Table 3 illustrates trends over time for each Likert-scaled item within each cohort. There were significant decreases in Cohort 1 (surveyed at the beginning and end of MS1, and again at the end of MS3) in mean Likert responses to the question, “How important are the following factors in considering your career in medicine?”, including “Opportunities to make a difference in people’s lives” (p = .003), “Opportunity to help patients who are socially disadvantaged (p = .024), and “Desire to serve my community” (p = .033). Over the same time period, “Availability of jobs” (p < .001), “Job security” (p < .001), and “High income potential” (p < .001) all increased significantly for Cohort 1. Cohort 2 had similar declines in “Opportunity to help patients who are socially disadvantaged” (p = .020) and “Desire to serve my community” (p < .001), as well as a decline in “Intellectual climate” (p < .001). “Income expectations for the specialty” (p < .001) and “Amount of education debt I have” (p = .012) increased in importance for Cohort 1 members as they thought about specialty choice. Table 3 illustrates further differences over time within each cohort.

Table 3 Comparison of MS cohort responses to matrix questions about career choices

In order to determine whether the two cohorts responded differently to survey items, we compared mean responses to the 35 matrix items at each of the three administrations of the survey (i.e. MS1 at beginning of AY2010 compared with MS2 at beginning of AY2010, etc.). Out of the 105 total comparisons, there were statistically significant differences in 28 group mean responses. The three series of comparisons are shown in Table 4.

Table 4 Comparison of MS Groups at same time points on responses to matrix questions about career choices

PCA analysis of each set of matrix question items revealed four factors in each set. For the question concerning motivators for pursuing a career in medicine, PCA revealed factors we titled as “Idealism in medicine”, “Employment and job security”, “Status and income”, and “Career satisfaction.” Regarding specialty choice, factors included “Prestige and income”, “Lifestyle and family”, “Idealism and educational experience”, and “Debt over interest in content.” For attitudes towards primary care, a factor representing high valuation for primary care skills such as medical interviewing, communication, preventive care, and general primary care knowledge, which we entitled “Value of primary care skills”, emerged as the factor with the highest explanatory power. Additionally, a “Negative/antagonistic view of primary care” and a “Negative/sympathetic view of primary care” emerged, with the Negative/antagonistic factor including items that suggested primary care providers treat principally chronic health problems, that primary care is too broad to allow for true expertise in any area, and that described disinterest in learning primary care skills that were not relevant to a chosen specialty.

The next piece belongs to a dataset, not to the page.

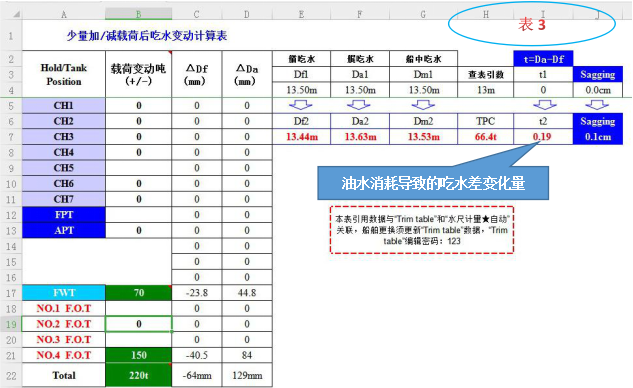Click the down arrow under t1 value
This screenshot has height=388, width=633.
pos(545,105)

The Negative/sympathetic view, on the other hand, focused upon primary care being poorly valued and overworked, relative to the rest of the medical profession. Another factor (“Considering a primary care career”) was primarily characterized by responses to the statement “I would like to become a primary care doctor in the future”, along with other statements that presented favourable views of primary care. Details of the factors, items, percentage of variance explained by each factor, and loadings for each item are described in Table 5. Additionally, Table 6 illustrates the means for linear composite variables derived from the PCA procedure for each time point and group.

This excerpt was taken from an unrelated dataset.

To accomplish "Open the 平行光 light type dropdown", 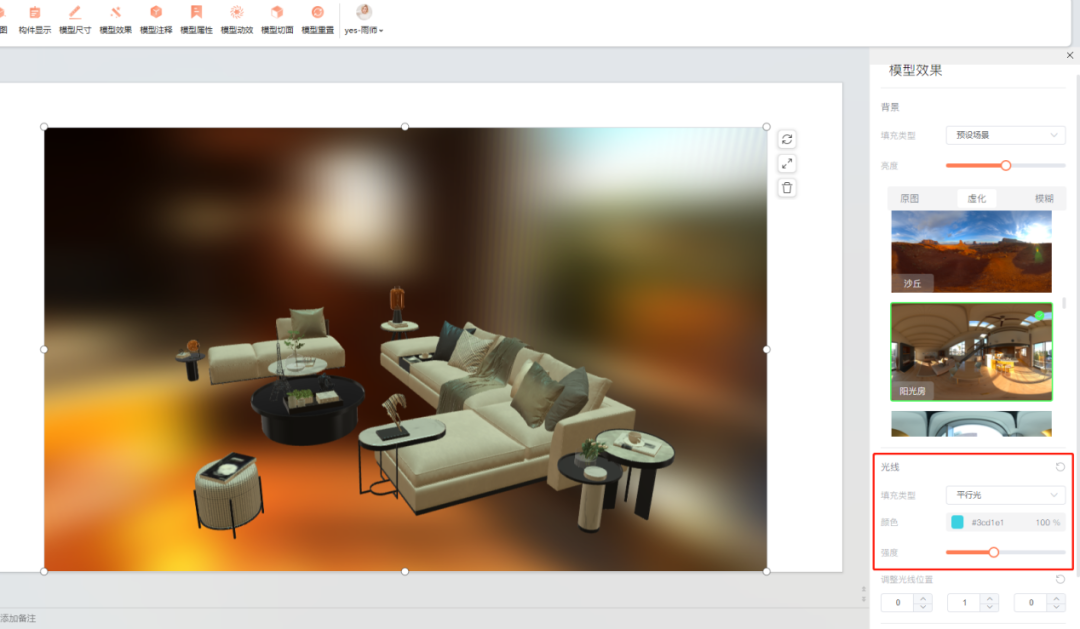I will tap(1004, 494).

Table 5 Linear composite variables (LCV) derived via principal component analysis, with varimax rotation
Table 6 Distribution of mean composite variable scores for factors derived from PCA across MS groups and time points

Each of the 12 linear composite variables, representing each factor extracted from the PCA procedures, was entered as the dependent variable in a linear regression to examine the effect of medical school year and time point, controlling for Cohort and other demographic variables. The variable representing “Idealism in medicine” decreased at each medical school stage and time period (β = -.113, p < .001), while “Employment and job security” increased across the same MS stages and times (β = .146, p < .001). Over the same points, “Status and income” increase very slightly, though not significantly, as a factor influencing a career in medicine; “Career satisfaction” decreased a small but statistically significant amount (β = -.081, p = .002). In terms of factors influencing specialty choice, none emerged as significant, with the exception of “Debt over interest in content” (β = .077, p = .004), indicating that content interest dropped as debt mounted. Negative attitudes towards primary care were most sensitive to MS group and time effects. “Negative/antagonistic” views increased over each stage (β = .142, p < .001), as did “Negative/sympathetic” views of primary care (β = .091, p < .001). Additional details about the OLS models, including model parameters, covariate estimates, and other information are included in Table 7.

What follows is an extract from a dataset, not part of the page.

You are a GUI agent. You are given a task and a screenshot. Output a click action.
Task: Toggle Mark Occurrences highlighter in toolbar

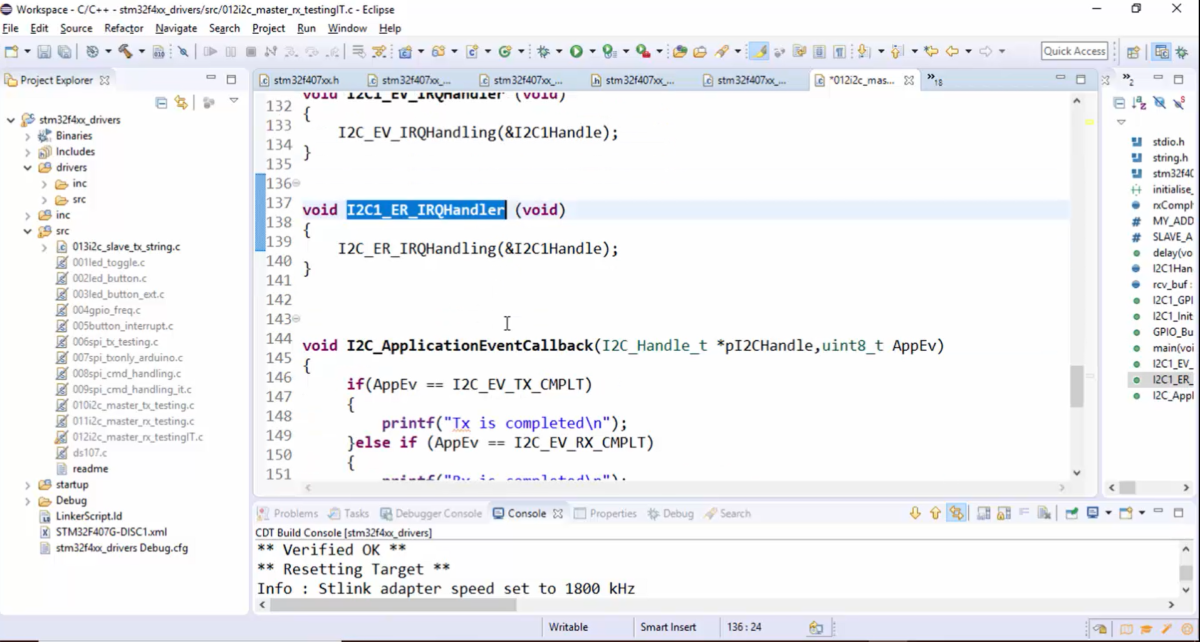click(x=759, y=51)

Table 7 Results of backward stepwise linear regression analyses of each factor, modeled^ as an outcome of MS group

Discussion

Our results provide further evidence that medical school students experience a decrease in measures of idealism as they progress through their education. The MS1 students, at both T1 and T2, possess the highest association with factors representing idealism in medicine and value of primary care. This association fades as responses progress through MS2, MS3 and MS4 student groups. In fact, as responses progress from the MS1/T1 to MS4 student group, the association shifts away from the factors representing idealism in medicine and value of primary care to factors reflecting job security, status and income, as well as negative views of primary care. This trend is present when looking temporally across MS student groups, as well as when viewing student groups by cohort.

Additionally, as students make choices in their medical careers, such as specialty choice or consideration of primary care, the influences of job security, student debt and social status increasingly outweigh idealistic motivations. Reasons for this shift away from idealistic motivations my stem from the increasing amount of debt students acquire as they progress through medical school [24]. The loss of idealism and value of primary care may also be partially due to a hidden curriculum that turns students away from relatively less lucrative and more service-oriented careers, such as primary care [2527]. These influences, in addition to other external pressures on career choice such as social expectations or anticipated income, may override or replace some students’ initial idealistic motivations for a career in medicine.

It is important to note the limitations of this study. The main limitation of this research is that the data obtained for comparison originate from two cohorts and do not track individual students across time. Tracking individual students from MS1 through MS4 would provide a stronger assessment of attitudinal change; this approach was not feasible for the present study due to restrictions on the use of individual identifiers by the institutional review board. The inability to track individual students across time precluded our ability to confirm the composition of the cohorts as identical at each measurement period. However, there were no substantial changes to the curriculum, nor to the admission requirements between the two cohort groups, and the cohorts were demographically comparable. We also did not track student age, which may be related to idealism, as age would potentially have caused outlier students to be easily identifiable.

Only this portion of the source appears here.